As Appalachian Basin operators cut back dry gas investments to focus on liquids, MarkWest Energy Partners LP is accommodating with a major expansion of its Marcellus, Utica and Huron shale operations.
By expanding its existing complexes in Pennsylvania and West Virginia, and building a new complex in Ohio, the midstream operator plans to add more than 600 MMcf/d of processing capacity and 140,000 b/d of incremental fractionation capacity in the region. The expansion would give MarkWest around 2.3 Bcf/d of processing capacity and nearly 300,000 b/d of natural gas liquids (NGL) fractionation capacity.

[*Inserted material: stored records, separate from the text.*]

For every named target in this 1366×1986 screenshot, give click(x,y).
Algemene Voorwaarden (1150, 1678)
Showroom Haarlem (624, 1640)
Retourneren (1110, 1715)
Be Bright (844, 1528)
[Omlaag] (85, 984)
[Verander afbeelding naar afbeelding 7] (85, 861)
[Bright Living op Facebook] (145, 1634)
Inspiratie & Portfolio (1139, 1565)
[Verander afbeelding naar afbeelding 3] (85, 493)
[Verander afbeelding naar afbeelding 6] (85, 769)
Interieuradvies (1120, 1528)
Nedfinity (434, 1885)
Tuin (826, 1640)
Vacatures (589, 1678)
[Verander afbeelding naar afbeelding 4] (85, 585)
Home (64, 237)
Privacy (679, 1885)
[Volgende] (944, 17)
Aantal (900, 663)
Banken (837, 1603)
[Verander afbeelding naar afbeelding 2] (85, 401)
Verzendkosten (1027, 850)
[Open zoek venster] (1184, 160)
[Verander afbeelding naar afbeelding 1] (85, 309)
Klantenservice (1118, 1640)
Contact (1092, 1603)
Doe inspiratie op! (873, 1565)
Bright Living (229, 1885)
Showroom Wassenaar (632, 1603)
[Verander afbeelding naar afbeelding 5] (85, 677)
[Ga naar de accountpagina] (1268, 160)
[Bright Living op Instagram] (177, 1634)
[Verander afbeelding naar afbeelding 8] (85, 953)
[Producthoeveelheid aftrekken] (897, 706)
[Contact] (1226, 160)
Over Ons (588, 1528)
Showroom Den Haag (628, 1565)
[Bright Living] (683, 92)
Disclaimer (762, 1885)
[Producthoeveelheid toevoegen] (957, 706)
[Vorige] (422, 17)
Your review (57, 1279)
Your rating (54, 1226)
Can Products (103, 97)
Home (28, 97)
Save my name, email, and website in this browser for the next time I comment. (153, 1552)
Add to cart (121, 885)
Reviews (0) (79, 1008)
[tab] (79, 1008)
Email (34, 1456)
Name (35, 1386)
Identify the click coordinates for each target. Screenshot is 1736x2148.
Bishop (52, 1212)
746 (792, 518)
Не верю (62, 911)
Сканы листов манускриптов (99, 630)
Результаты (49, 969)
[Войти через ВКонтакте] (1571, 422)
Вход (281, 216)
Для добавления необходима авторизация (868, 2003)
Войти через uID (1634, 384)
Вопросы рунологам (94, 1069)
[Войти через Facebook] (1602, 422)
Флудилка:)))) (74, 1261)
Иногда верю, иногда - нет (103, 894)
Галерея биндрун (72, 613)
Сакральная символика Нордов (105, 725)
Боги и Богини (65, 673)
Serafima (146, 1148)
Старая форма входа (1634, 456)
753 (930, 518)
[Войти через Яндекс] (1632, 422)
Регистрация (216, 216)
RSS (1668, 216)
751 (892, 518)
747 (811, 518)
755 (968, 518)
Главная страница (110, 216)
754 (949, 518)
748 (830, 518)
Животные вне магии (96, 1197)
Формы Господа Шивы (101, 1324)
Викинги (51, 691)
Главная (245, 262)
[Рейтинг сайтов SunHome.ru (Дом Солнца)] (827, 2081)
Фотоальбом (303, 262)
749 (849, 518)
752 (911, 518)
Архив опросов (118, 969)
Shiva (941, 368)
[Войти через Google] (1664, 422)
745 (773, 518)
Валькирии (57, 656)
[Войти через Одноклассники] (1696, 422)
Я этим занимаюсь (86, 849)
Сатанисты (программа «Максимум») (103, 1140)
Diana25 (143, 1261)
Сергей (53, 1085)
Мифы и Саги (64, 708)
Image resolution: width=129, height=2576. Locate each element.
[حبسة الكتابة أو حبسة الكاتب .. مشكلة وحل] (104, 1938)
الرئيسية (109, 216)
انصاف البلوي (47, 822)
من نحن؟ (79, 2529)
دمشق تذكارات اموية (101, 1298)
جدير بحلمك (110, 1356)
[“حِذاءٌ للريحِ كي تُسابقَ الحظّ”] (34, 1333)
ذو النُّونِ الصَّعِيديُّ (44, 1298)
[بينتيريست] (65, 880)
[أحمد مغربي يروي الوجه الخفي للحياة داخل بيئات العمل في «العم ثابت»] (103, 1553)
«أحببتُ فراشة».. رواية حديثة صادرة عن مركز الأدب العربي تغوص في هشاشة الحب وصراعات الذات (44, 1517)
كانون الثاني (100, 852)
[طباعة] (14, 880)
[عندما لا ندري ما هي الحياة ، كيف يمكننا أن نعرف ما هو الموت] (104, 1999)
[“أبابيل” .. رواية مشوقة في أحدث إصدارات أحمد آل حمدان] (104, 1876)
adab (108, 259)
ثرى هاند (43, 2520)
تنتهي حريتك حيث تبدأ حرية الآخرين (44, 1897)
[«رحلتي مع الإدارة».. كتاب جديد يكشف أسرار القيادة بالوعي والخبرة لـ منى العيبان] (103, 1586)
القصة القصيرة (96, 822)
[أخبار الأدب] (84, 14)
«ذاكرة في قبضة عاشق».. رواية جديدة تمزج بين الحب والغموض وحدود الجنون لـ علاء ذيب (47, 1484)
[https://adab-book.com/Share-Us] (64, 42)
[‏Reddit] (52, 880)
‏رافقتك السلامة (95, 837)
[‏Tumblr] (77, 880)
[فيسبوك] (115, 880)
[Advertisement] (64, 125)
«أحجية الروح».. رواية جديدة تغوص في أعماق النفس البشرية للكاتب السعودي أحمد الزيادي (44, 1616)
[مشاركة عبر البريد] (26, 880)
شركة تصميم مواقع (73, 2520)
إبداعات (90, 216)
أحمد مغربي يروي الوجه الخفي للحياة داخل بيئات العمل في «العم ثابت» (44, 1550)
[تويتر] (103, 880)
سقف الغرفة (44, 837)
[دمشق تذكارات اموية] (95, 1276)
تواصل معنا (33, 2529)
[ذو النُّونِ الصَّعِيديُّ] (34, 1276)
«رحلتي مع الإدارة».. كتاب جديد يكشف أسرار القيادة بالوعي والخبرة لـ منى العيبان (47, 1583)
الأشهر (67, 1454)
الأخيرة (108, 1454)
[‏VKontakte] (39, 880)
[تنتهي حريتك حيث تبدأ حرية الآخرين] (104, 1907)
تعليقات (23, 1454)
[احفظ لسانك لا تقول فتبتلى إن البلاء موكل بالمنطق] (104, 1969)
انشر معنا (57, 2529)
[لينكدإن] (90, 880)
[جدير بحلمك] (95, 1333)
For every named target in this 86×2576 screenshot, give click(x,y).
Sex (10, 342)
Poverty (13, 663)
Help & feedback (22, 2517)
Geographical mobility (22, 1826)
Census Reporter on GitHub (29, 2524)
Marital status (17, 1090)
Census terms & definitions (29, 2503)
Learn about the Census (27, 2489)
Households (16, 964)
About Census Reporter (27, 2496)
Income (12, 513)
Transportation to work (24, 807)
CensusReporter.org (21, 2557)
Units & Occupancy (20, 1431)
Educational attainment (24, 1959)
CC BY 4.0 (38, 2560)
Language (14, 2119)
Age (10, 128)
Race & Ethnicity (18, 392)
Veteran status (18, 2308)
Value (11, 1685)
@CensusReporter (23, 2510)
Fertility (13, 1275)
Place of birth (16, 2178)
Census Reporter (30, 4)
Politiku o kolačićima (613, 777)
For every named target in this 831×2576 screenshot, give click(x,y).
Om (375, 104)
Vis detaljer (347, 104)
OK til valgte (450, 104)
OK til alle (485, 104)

“Over the past four years, MarkWest has established a market-leading position as the largest provider of natural gas midstream and NGL infrastructure in the Marcellus, and the Marcellus midstream infrastructure projects announced will drive substantial incremental value to MarkWest and our producer customers,” MarkWest CEO Frank Semple said last Tuesday (see related story).
MarkWest plans to bring two 200 MMcf/d processing trains online at its Majorsville complex in 2013, bringing total cryogenic processing capacity at the northern West Virginia facility to 670 MMcf/d.
A subsidiary of Consol Energy Inc. has contracted for an entire 200 MMcf/d train at the proposed Majorsville III plant, in addition to the 30 MMcf/d contract it previously signed for Majorsville II. Consol and joint venture partner Noble Energy Inc. also have associated contracts for NGL fractionation and sales from MarkWest’s complex in Houston, PA — a facility connected to the Majorsville complex. Those agreements were originally assigned to Noble, but the producers are in the process of splitting them evenly.
Consol is currently drilling its first two horizontal wells on acreage in the Majorsville area and expects production to begin in the second quarter. Consol and Noble expect to drill 20 wells in the area this year (see NGI, Jan. 30).
“This agreement is expected to enable Consol Energy and Noble Energy to accelerate and maintain long-term production in the wet portion of the Marcellus Shale, and to keep us on track with the flexible drilling schedule we outlined when we partnered with Noble Energy last year,” said Consol’s Randy Albert, COO of the natural gas division.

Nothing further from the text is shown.